Let’s say I have a pool of $z$ different elements. Now I take one element of that pool at random, then add it back to the pool. Now suppose I only want, say, two specific elements of that pool, but $x$ of each of those. That 2 can be replaced with any number $ y \leq z $. How could I calculate the expected amount of tries that it would need to get at least $x$ of each of the wanted.
From a Wikipedia search on the coupon-collecter (thanks for the hint) problem I came to the conclusion that, given the variables I chose, I could calculate this using $E(t)= x\times z\times H_y$ where $H_y$ is the $y$-th harmonic number. That is assuming that the expected amount of tries to get at least $x$ of each of all of the coupons (elements of the pool) that are missing (wanted) is the same as getting each of them at least once, $x$ times over, which I am, quite honestly, not so sure of. Actually, now that I think about it, it seems logical that this is the case, even though the way I said it seems counter-intuitive.

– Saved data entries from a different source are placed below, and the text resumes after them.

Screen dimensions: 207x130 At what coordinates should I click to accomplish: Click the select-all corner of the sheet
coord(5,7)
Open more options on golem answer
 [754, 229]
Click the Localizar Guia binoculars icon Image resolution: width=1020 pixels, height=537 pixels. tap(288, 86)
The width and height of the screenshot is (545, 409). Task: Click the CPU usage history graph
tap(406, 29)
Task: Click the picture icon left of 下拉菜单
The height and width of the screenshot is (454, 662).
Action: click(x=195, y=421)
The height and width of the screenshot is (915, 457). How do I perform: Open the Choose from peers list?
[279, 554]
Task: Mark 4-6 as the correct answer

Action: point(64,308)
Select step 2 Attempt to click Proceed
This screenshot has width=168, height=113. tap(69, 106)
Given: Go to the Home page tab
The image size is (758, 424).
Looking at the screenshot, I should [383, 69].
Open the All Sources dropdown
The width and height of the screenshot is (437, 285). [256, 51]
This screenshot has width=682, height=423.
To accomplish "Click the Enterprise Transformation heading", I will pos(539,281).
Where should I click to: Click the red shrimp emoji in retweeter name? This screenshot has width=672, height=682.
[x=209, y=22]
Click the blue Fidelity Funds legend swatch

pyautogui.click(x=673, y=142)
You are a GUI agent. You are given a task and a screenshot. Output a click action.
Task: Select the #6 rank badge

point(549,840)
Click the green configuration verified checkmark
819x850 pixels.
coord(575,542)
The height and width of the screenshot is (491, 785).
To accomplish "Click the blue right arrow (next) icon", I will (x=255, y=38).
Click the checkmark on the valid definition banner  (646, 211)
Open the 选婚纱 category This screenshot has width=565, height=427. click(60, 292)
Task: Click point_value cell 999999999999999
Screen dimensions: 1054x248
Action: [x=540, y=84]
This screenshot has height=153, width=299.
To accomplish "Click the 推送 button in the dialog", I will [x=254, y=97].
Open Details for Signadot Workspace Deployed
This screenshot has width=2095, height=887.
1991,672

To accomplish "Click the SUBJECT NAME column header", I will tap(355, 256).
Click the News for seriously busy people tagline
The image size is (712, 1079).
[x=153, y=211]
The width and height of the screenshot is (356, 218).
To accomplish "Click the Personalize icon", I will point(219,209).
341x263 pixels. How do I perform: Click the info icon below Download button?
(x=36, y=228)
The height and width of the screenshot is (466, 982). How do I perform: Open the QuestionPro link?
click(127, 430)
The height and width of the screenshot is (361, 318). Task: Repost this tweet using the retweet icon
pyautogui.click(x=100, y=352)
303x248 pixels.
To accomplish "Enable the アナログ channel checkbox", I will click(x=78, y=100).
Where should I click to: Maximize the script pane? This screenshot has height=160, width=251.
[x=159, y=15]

Revisiting this problem after a couple of days it has come to my attention that the statement in the previous paragraph is incorrect. I calculated through an example with $x=2$, $y=4$ and $z=11$, going through it with the technique used to find the solution of the coupon collector‘s problem and came to the conclusion that the result is actually less ($\frac{134849}{3456}$ as opposed to $\frac{275}{6}$), due to the fact that getting two of the needed does not necessarily lead to the expected amount of tries to get a needed coupon increasing, as it can be distributed among two of them, leading to still $y$ of the $z$ possible options giving a needed coupon. I am still looking for a way to compute this for any numbers, without having to go through all of the options of distribution of successes. If there is no way to do so, I will simply write a computer program to compute this.